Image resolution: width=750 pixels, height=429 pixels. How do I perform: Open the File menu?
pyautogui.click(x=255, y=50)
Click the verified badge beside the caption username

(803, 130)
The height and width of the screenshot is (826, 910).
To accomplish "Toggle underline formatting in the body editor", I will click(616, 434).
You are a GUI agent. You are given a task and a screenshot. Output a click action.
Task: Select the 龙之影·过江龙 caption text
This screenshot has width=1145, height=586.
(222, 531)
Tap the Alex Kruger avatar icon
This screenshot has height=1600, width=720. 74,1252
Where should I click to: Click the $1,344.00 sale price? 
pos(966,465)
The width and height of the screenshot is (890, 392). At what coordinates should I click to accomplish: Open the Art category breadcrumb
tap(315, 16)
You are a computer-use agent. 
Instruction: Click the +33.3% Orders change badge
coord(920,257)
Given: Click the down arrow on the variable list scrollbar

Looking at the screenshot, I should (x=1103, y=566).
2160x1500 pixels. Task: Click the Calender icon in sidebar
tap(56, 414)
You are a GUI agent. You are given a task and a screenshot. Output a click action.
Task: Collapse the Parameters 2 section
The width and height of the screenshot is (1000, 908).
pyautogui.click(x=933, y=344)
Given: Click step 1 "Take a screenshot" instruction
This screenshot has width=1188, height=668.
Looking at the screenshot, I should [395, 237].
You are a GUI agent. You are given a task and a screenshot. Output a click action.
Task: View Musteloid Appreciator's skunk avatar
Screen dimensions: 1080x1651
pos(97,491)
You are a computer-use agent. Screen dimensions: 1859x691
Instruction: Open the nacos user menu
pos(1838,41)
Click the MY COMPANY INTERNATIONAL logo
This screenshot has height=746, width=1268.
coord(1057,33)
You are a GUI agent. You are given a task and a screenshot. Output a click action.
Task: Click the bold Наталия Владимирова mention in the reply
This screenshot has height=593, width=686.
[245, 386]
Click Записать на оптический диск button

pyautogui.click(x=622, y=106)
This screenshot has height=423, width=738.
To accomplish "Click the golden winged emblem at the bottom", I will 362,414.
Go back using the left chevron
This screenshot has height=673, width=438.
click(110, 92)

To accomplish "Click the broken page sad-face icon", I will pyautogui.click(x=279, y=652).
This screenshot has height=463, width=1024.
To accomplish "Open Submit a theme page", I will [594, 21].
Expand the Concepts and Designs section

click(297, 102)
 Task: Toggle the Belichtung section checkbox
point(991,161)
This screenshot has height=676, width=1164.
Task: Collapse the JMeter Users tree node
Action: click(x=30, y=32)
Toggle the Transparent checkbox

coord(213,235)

_Work request:_ An exact copy of the data, with every line intact, is the required answer.

_Reply:_
Image resolution: width=750 pixels, height=429 pixels. How do I perform: Open the File menu?
pyautogui.click(x=255, y=50)
Click the verified badge beside the caption username

(803, 130)
The height and width of the screenshot is (826, 910).
To accomplish "Toggle underline formatting in the body editor", I will click(616, 434).
You are a GUI agent. You are given a task and a screenshot. Output a click action.
Task: Select the 龙之影·过江龙 caption text
This screenshot has width=1145, height=586.
(222, 531)
Tap the Alex Kruger avatar icon
This screenshot has height=1600, width=720. 74,1252
Where should I click to: Click the $1,344.00 sale price? 
pos(966,465)
The width and height of the screenshot is (890, 392). At what coordinates should I click to accomplish: Open the Art category breadcrumb
tap(315, 16)
You are a computer-use agent. 
Instruction: Click the +33.3% Orders change badge
coord(920,257)
Given: Click the down arrow on the variable list scrollbar

Looking at the screenshot, I should (x=1103, y=566).
2160x1500 pixels. Task: Click the Calender icon in sidebar
tap(56, 414)
You are a GUI agent. You are given a task and a screenshot. Output a click action.
Task: Collapse the Parameters 2 section
The width and height of the screenshot is (1000, 908).
pyautogui.click(x=933, y=344)
Given: Click step 1 "Take a screenshot" instruction
This screenshot has width=1188, height=668.
Looking at the screenshot, I should [395, 237].
You are a GUI agent. You are given a task and a screenshot. Output a click action.
Task: View Musteloid Appreciator's skunk avatar
Screen dimensions: 1080x1651
pos(97,491)
You are a computer-use agent. Screen dimensions: 1859x691
Instruction: Open the nacos user menu
pos(1838,41)
Click the MY COMPANY INTERNATIONAL logo
This screenshot has height=746, width=1268.
coord(1057,33)
You are a GUI agent. You are given a task and a screenshot. Output a click action.
Task: Click the bold Наталия Владимирова mention in the reply
This screenshot has height=593, width=686.
[245, 386]
Click Записать на оптический диск button

pyautogui.click(x=622, y=106)
This screenshot has height=423, width=738.
To accomplish "Click the golden winged emblem at the bottom", I will 362,414.
Go back using the left chevron
This screenshot has height=673, width=438.
click(110, 92)

To accomplish "Click the broken page sad-face icon", I will pyautogui.click(x=279, y=652).
This screenshot has height=463, width=1024.
To accomplish "Open Submit a theme page", I will [594, 21].
Expand the Concepts and Designs section

click(297, 102)
 Task: Toggle the Belichtung section checkbox
point(991,161)
This screenshot has height=676, width=1164.
Task: Collapse the JMeter Users tree node
Action: click(x=30, y=32)
Toggle the Transparent checkbox

coord(213,235)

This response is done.